The spinning of black hole increases the fraction of black hole's mass that is dissipated as gravitons–elementary quanta of gravity, which could be used to provide a clue to the existence and structure of extra dimensions.
Black holes are being studied with BlackMax by members of the ATLAS Experiment at LHC, one of the two principal large particle detectors at the new collider.

ATLAS works much like investigators who search the site of plane crash, and then piece together the debris to find the cause of the plane's disintegration.

BlackMax, by predicting how those pieces will fall, should allow physicists looking at data from the ATLAS experiment to see whether the pattern of particles released into the detector matches what one would expect when a black hole is produced and then falls apart.

The ordinary non-gravitational collisions predicted by Standard Model of particle physics tend to produce fragments of the proton clumped into a small number of jets.

Decays of black holes should produce more particles than usual. These particles should also come out unusually isotropically, like electrons and similar particles that are not found within the proton.
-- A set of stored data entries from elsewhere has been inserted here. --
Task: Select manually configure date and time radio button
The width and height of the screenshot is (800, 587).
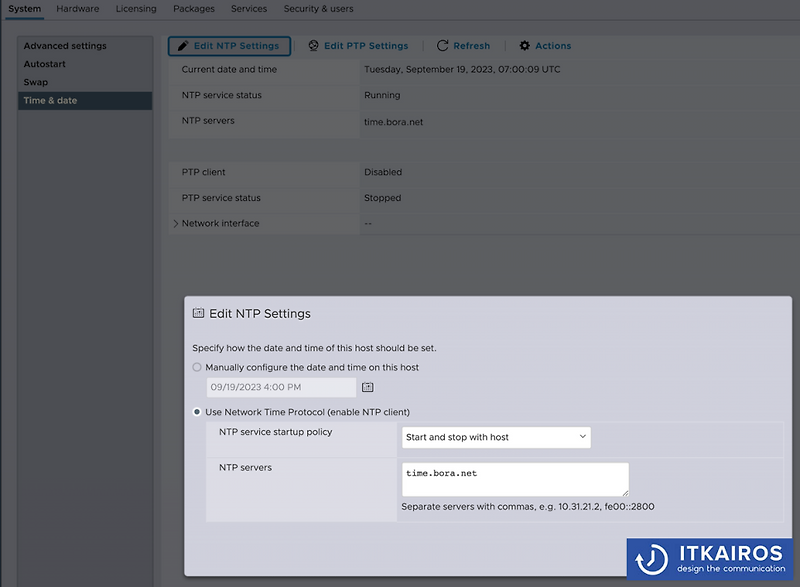Action: click(197, 367)
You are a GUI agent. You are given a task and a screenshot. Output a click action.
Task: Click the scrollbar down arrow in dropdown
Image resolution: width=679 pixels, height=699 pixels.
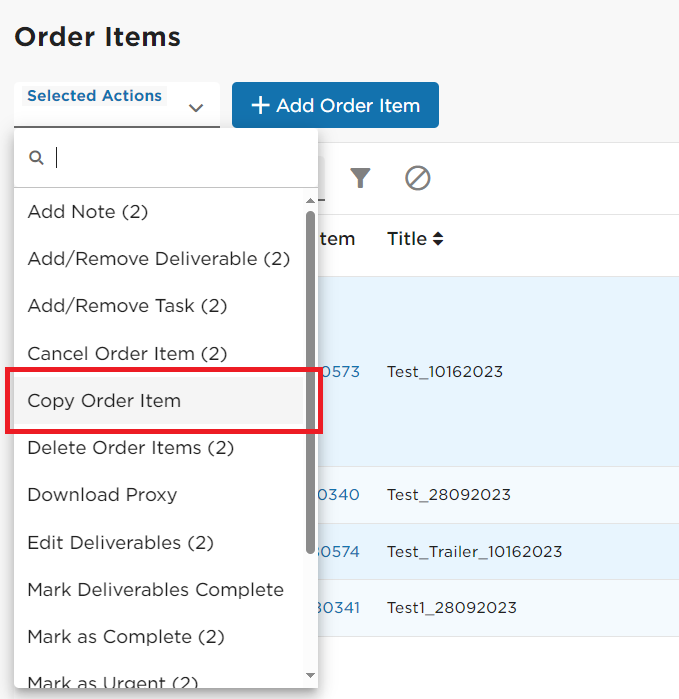coord(311,675)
Under certain circumstances, black hole decay should also produce many gravitons that would themselves pass unnoticed out of the ATLAS, but which would make the remaining emitted particles looking asymmetric and carrying less than the full event energy.

According to researchers, if black holes are found at the LHC, it will enable scientists to understand the connection between gravity and quantum mechanics, resolving the inconsistency between quantum mechanics and Einstein's General Theory of Relativity.

It would also mean the existence of other dimensions in space, and explain why gravity is such a weak force compared to the other three fundamental forces of nature -- electromagnetism and the strong and weak nuclear forces.